Text
☆ ☆ ☆ ☆ ☆ ☆ ☆

Histopathology Audit
For proper independent audit, the surgeon should not cut the specimen except to open the bowel away from the tumour to let in the formalin. Completeness and intactness of the specimen are crucial factors—ideally it should be one recognisable block of tissue with a fascial covering. Its anatomical orientation and former relations should be identifiable. ‘Specimen-orientated surgery’ has become an established practice, and recognition of the features of the TME specimen and the freedom of its margins from cancer involvement are the key factors of audit. In most cases, naked-eye inspection provides quality control, with microscopic examination of any suspected areas of margin involvement as a logical primary audit objective for the surgeon.
Visual inspection of the front of a well-performed TME specimen should show three clear landmarks:
The cut edge of the peritoneal reflection and the whole ‘cul-de-sac’
The smooth shiny anterior surface of the anterior mesorectum of the middle third—Denonvilliers’ fascia—or the rectogenital septum (upper half)
The anterior aspect of the anorectal muscle—in the lowest anterior resections or abdominoperineal excision (APE) specimens only
Laterally, the fatty mesorectum expands distally beyond an anteroposterior groove made by the nervi erigentes so that an embryologically perfect specimen has a lateral dilatation distally—corresponding with the part related to the inside of the levator muscles beyond their origins from the pelvic sidewall. Posteriorly, a perfect specimen exhibits perfectly curved ‘buttocks’ with a central midline groove corresponding to the anococcygeal raphe (the pubococcygeus muscle) with distal dilatations from beyond the nerve pillars (Fig. 4.6).

☆ ☆ ☆ ☆ ☆ ☆ ☆

Stored data
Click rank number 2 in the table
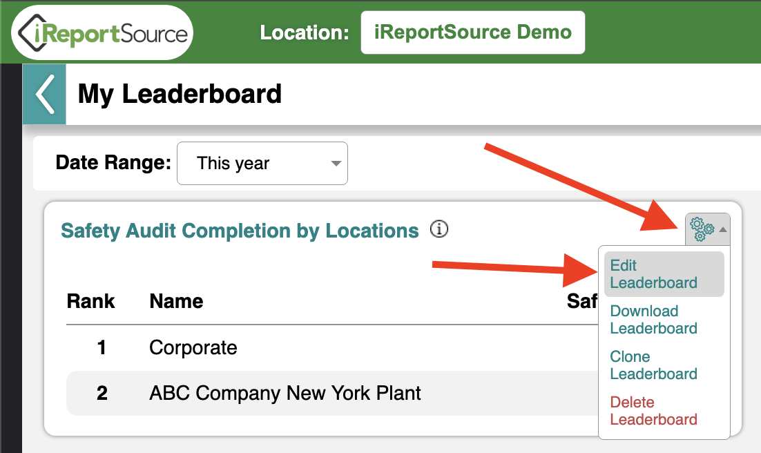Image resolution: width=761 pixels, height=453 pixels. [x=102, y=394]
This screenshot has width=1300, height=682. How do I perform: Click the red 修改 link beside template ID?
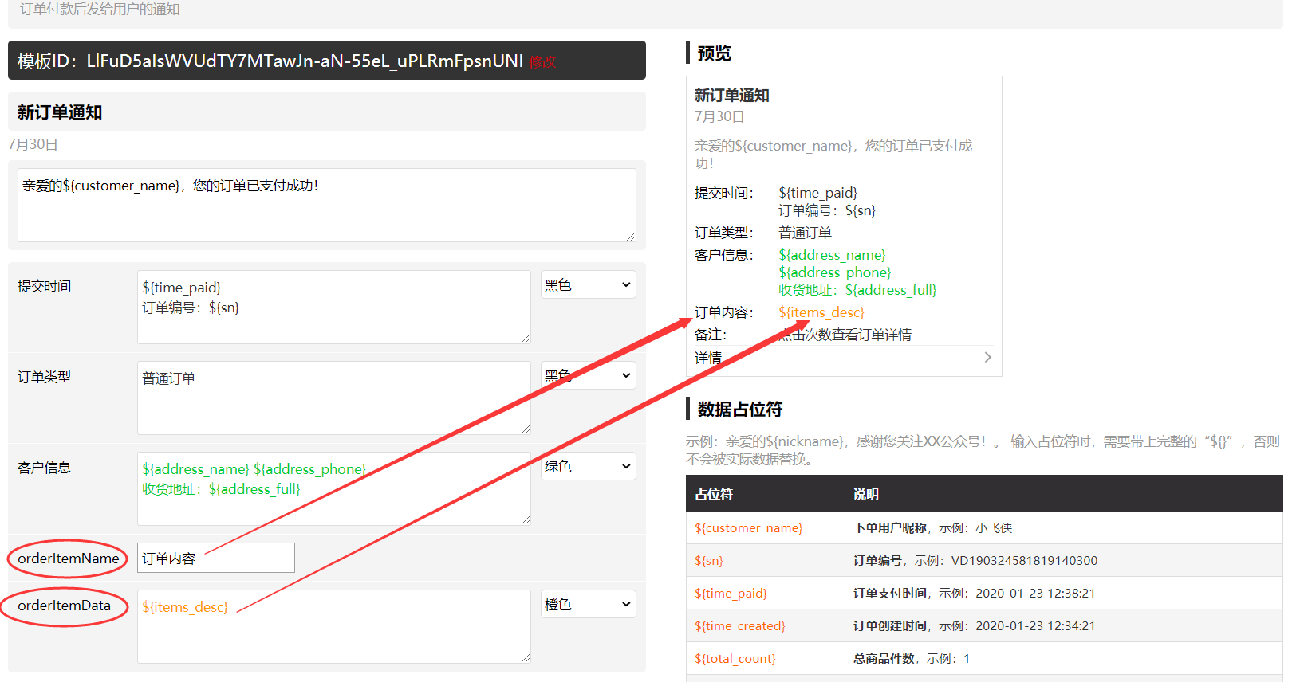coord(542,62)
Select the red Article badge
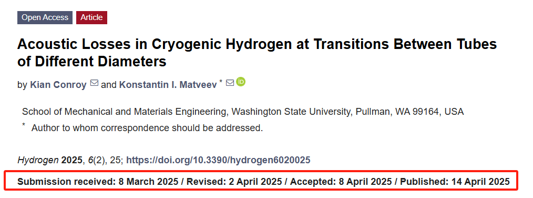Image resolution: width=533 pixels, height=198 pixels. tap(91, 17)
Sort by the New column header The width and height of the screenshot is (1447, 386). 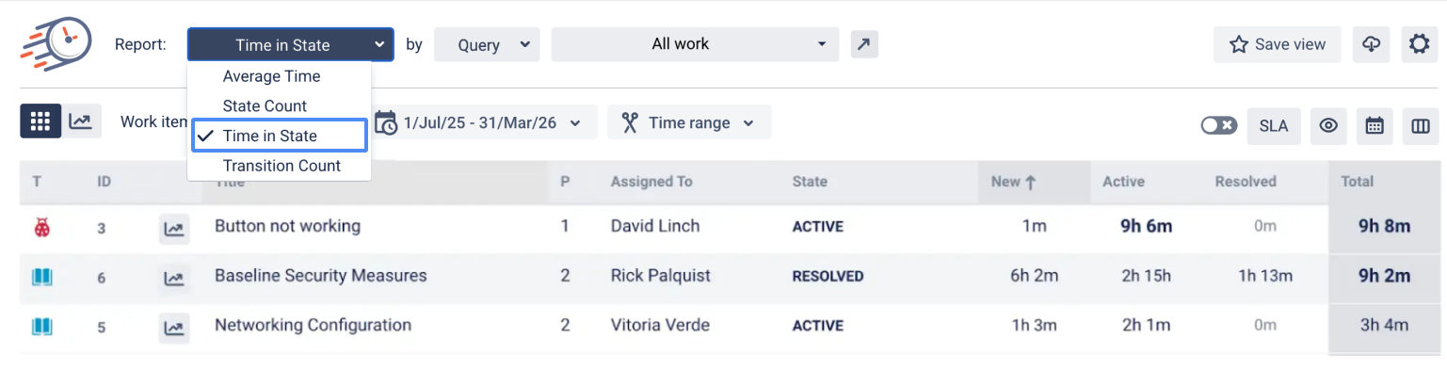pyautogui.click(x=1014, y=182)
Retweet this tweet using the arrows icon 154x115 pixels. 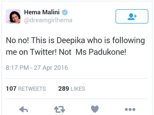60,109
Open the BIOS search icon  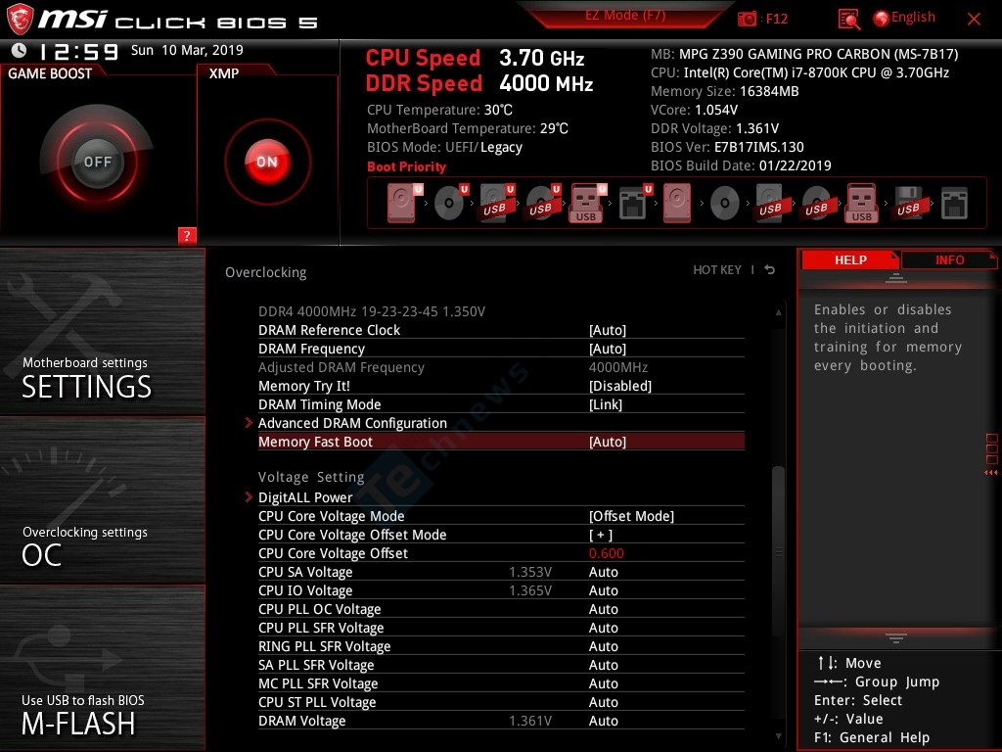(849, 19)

☆ ☆ ☆ ☆ ☆ ☆ ☆

What this exercise asks
**a)** In the histopathology audit text, what is the only cut the surgeon should make in the specimen?
**b)** Extend the text on histopathology audit of TME specimens with a few more sentences after its last one.

Solved tasks
**a)** Opening the bowel away from the tumour to let in the formalin.

**b)**
Fig. 4.6
Posterior aspect of a TME, ‘the buttocks’
Modern Imaging: Fine-Slice High-Resolution MRI
Brown, Blomqvist and others have shown us that specialised fine-slice high-resolution MRI can visualise this ‘holy plane’ before the surgery and thus predict the detail of the oncologic specimen that the surgeon endeavours to remove and its relationship to the tentacles of tumour. The recent ‘MERCURY’ study from the Pelican Centre in Basingstoke has demonstrated reliable equivalence between MRI prediction and histopathologic reality. It also demonstrates that a 1-mm mesorectal ‘clearance’ does indeed predict a ‘safe margin’ provided the surgeon is faithfully following the ‘holy plane’. Surprisingly, it is not a component of any staging system; extra-mural vascular invasion was an even more important prognostic indicator than nodal involvement at the N1 level. Some may take this as an indication for giving preoperative CRT to all patients with EMVI.